Après une chute du nombre d'acheteurs de mai 2008 à septembre 2009, l'immobilier haut de gamme a connu une nette reprise au second semestre 2009, qui s'accélère. Signe de l'attractivité de cette filière, le Crédit Foncier vient de mettre en place une « filière haut de gamme », avec pour ambition d'atteindre 1,2 milliard d'euros de crédits dès 2013.

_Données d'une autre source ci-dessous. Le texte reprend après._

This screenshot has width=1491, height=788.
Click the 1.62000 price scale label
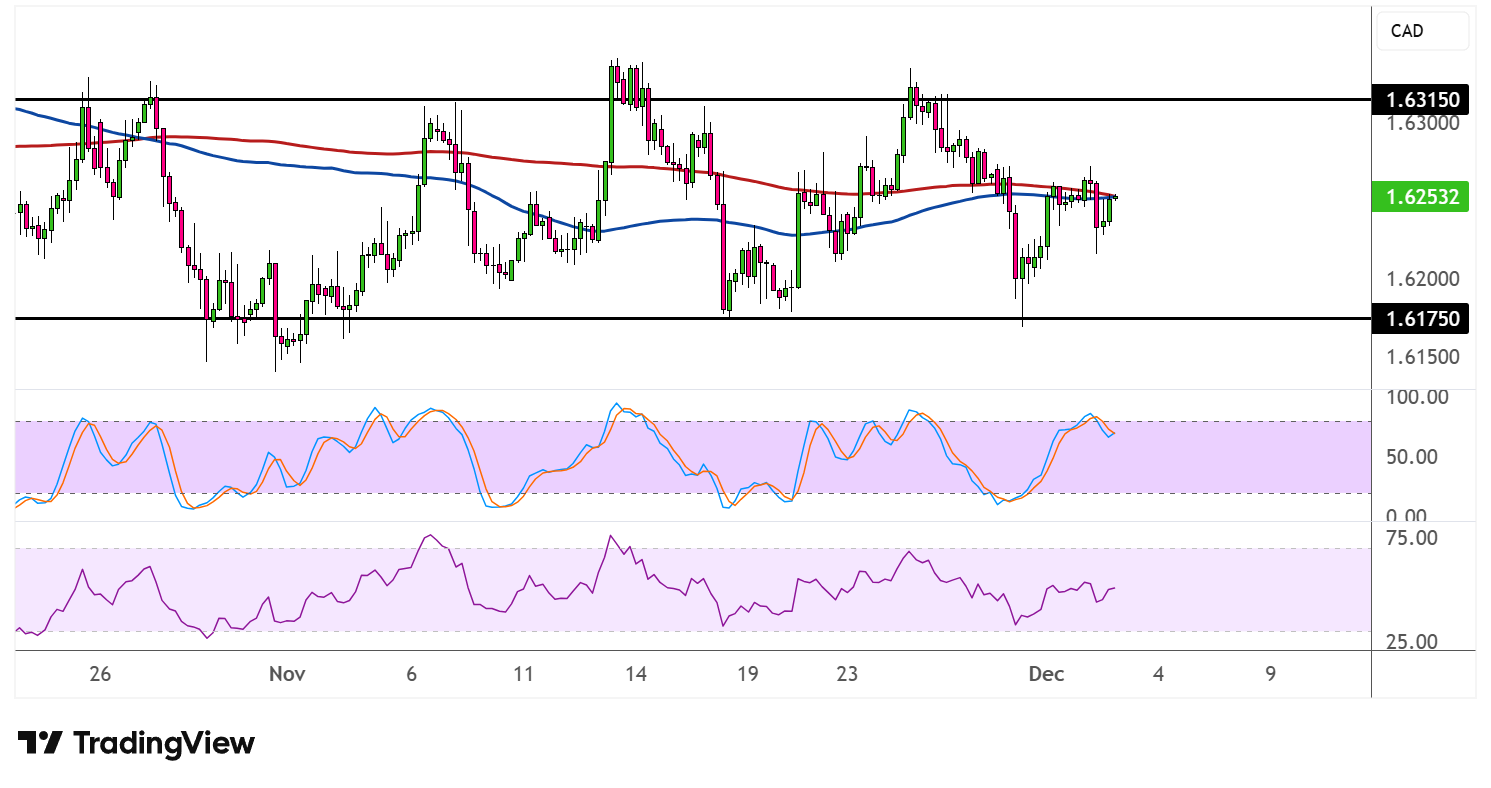coord(1425,280)
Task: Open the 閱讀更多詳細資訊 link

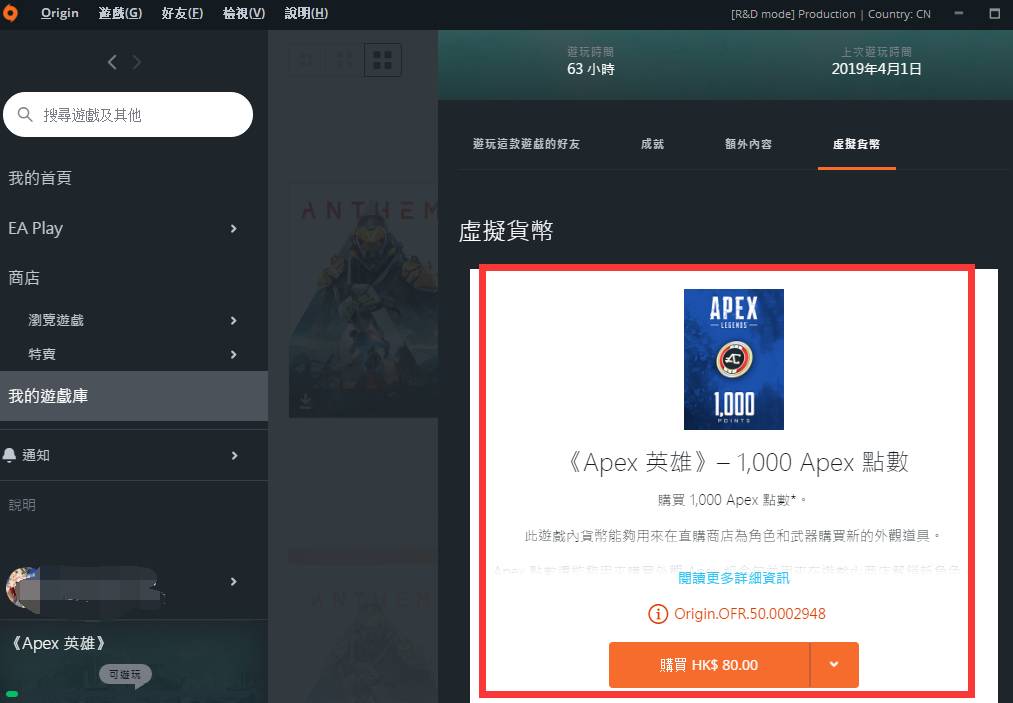Action: (734, 576)
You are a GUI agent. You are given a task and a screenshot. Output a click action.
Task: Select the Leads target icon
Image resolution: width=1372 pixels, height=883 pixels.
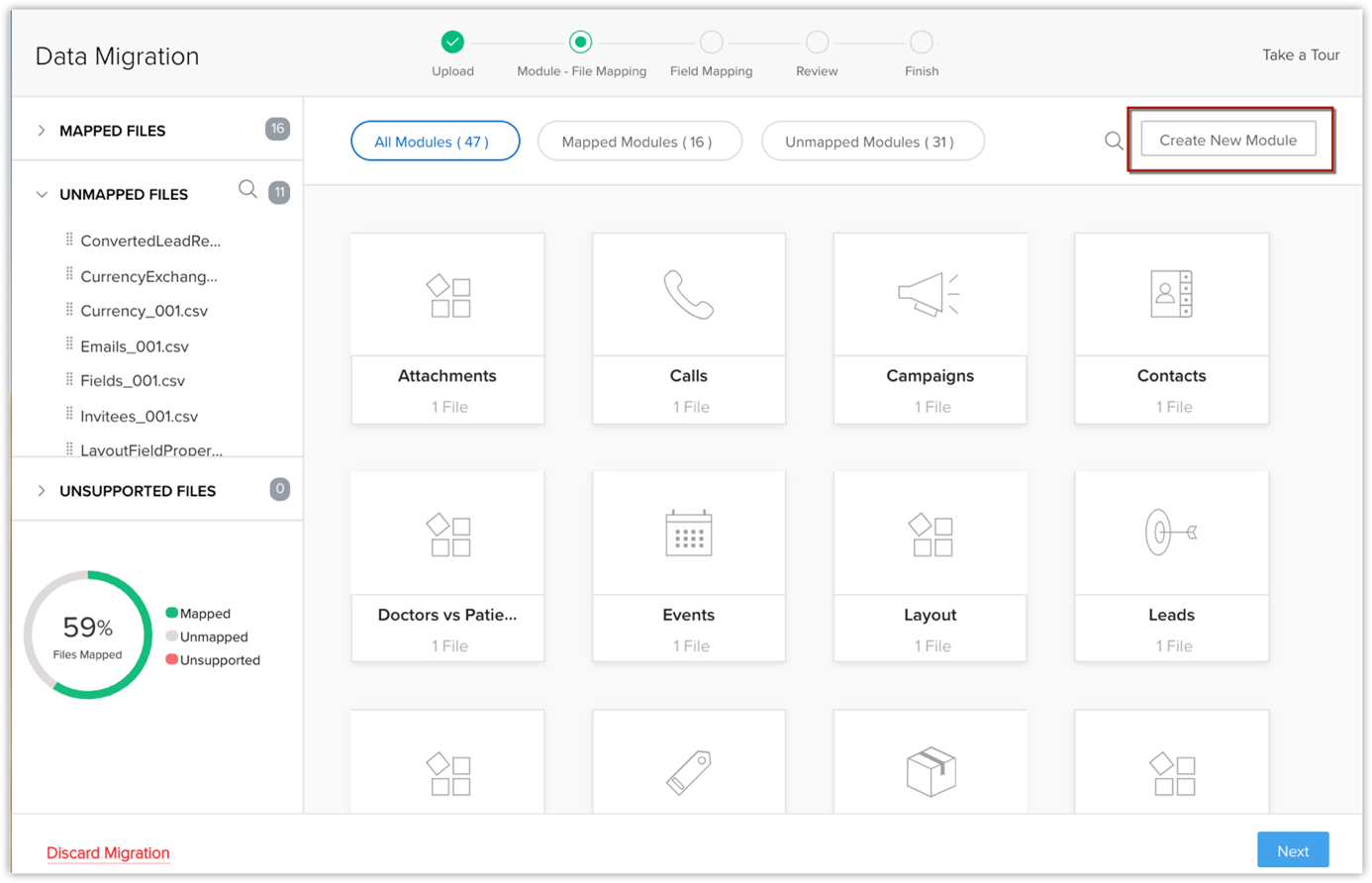(x=1170, y=533)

Le marché du haut de gamme est étroit : environ 5 % du nombre de biens immobiliers échangés, sur un périmètre qui couvre Paris et les communes de sa proche périphérie ouest (montant des transactions supérieur à un million d'euros). Après un flottement à l'automne 2008, la commercialisation s'est bien tenue en 2009. « La clientèle de ce marché est constituée pour l'essentiel d'étrangers, notamment de pays dits "émergents" (Asie, Amérique du Sud), relève Christophe Pinault, directeur général adjoint au Crédit Foncier. Ainsi, en 2009, les biens vendus pour des montants compris entre 1 et 5 millions ont été cédés pour moitié d'entre eux à des étrangers. Au-delà de 5 millions, la part des investisseurs nationaux n'est plus que de 30 %. » Cette analyse n'est pas toujours partagée, en fonction de la région de France concernée. « Aujourd'hui, dans les transactions de 2 à 8 millions, la clientèle est française, assure pour sa part Roger Abécassis, fondateur du réseau Consultants Immobiliers, spécialisé depuis quinze ans sur la région parisienne. Ce sont des financiers, des industriels… »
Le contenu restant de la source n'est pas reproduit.